**TO BE DONE**
Reproduce the listing below, changing every occurrence of "Task" to "Objective" and leaving all other text as it stands. Omit the pictures from your response.

**Records from a collection**
Begin
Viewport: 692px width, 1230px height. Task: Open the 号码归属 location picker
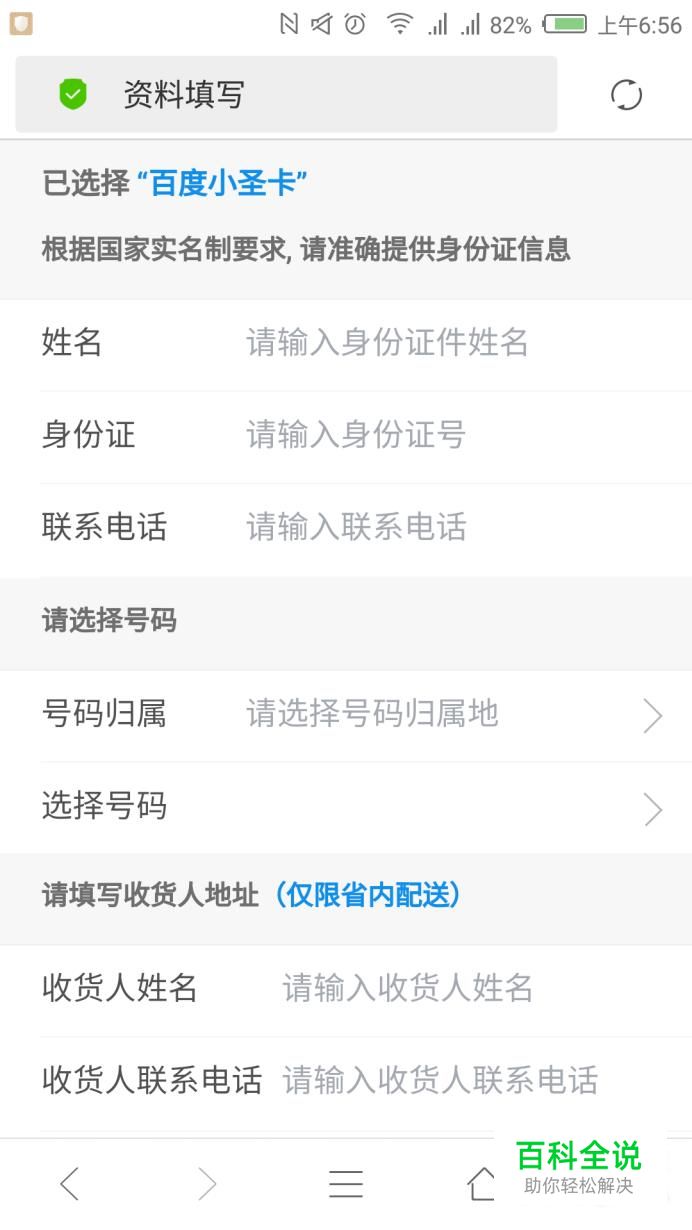(346, 715)
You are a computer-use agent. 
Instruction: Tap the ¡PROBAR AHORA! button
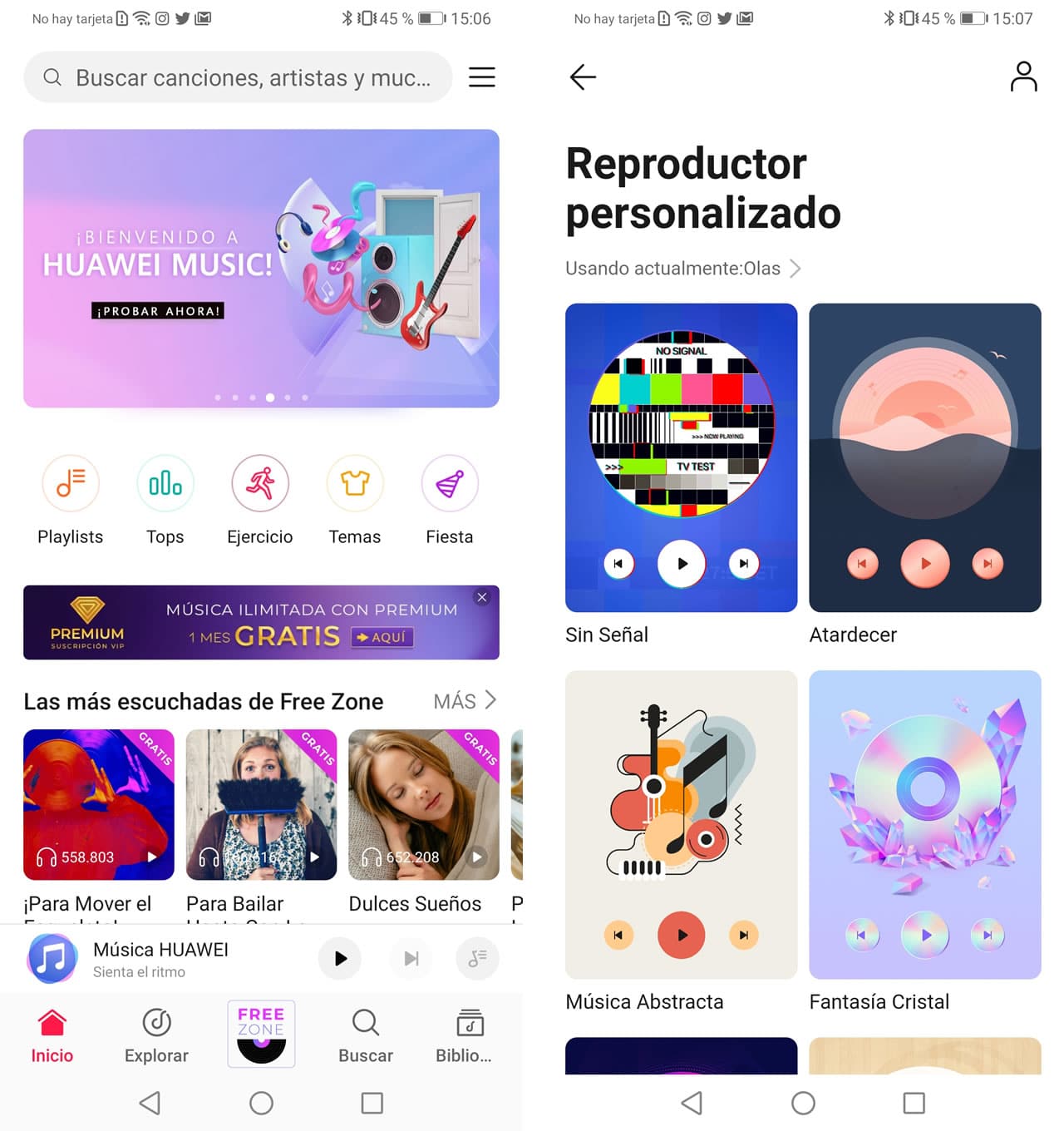pos(158,311)
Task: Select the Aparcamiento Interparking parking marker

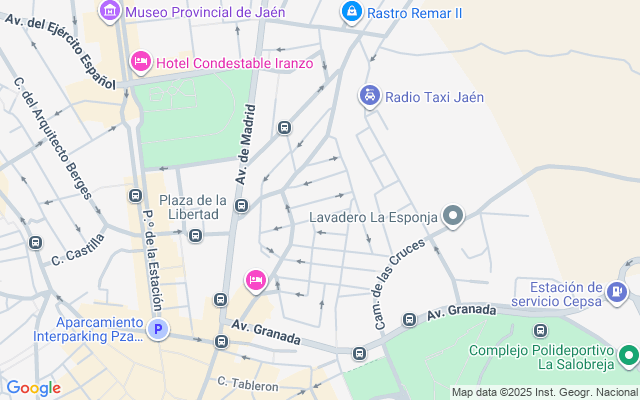Action: (156, 329)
End
**THE SOLUTION**
Viewport: 692px width, 1230px height. Objective: Open the 号码归属 location picker
(346, 715)
You are a computer-use agent. 
Instruction: Tap the ¡PROBAR AHORA! button
pos(158,311)
Objective: Select the Aparcamiento Interparking parking marker

Action: (156, 329)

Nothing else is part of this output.